Japin (In Lucia’s Eyes, 2005, etc.) follows up two excellent novels rooted in historical fact with a disappointing effort based on his personal history.
An Afterword acknowledges that the author and a beloved female friend are the models for Maxim and Gala, Dutch actors who cross the path of legendary Italian film director Snaporaz (read: Federico Fellini) in Rome during the 1980s. The opening chapters introduce us to Gala in 1966, painting a compelling portrait of a seven-year-old who provokes her father with reckless behavior. Maxim enters in 1976, when he and Gala are cast in a play at Amsterdam’s student theater. This quiet, cautious young man is drawn to Gala, who galvanizes him with her boldness, and their charged relationship is sealed when he nurses her through an epileptic fit. Thereafter, Maxim is constantly reminding Gala to take her medication and fussing over her more like a father than a lover. Indeed, we learn after they arrive in Rome that they don’t have sex, for cloudily explained reasons.
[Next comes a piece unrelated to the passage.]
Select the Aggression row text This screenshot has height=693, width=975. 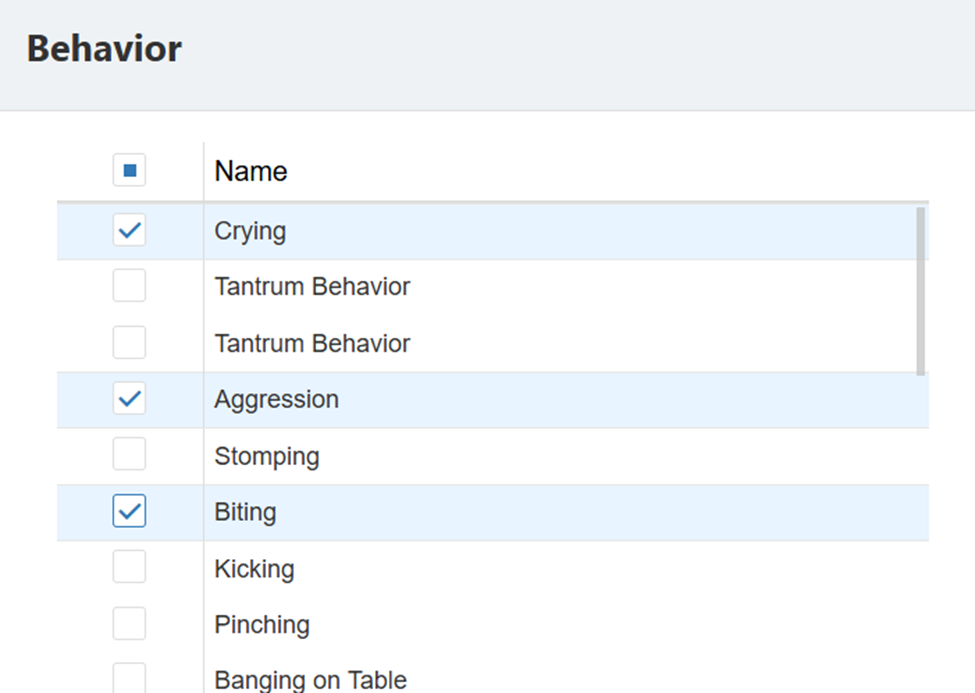click(276, 400)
Engaging monologues by Snaporaz are interpolated throughout, but the couple doesn’t meet him until nearly halfway through the novel, after some La Dolce Vita–esque interactions with a down-at-the-heels aristocrat who pimps Gala out to a Sicilian doctor and an over-the-hill opera director (read: Franco Zeffirelli) who fancies Maxim. Japin vividly evokes the mingled desperation and exhilaration of impoverished actors on the loose in the magnificently corrupt Eternal City. But it all falls apart once Gala becomes Snaporaz’s mistress. Despite some thematic mumbo-jumbo about “the more limitations you impose, the more possibilities you create,” her self-imposed isolation and inaction—she won’t even leave her apartment for fear of missing his phone calls—never makes sense, and Maxim’s passive-aggressive response is equally baffling. You know a novel is in trouble when you find yourself thinking that the characters’ problems could have been solved by call waiting or a cell phone.
Heartfelt, but murky and unpersuasive.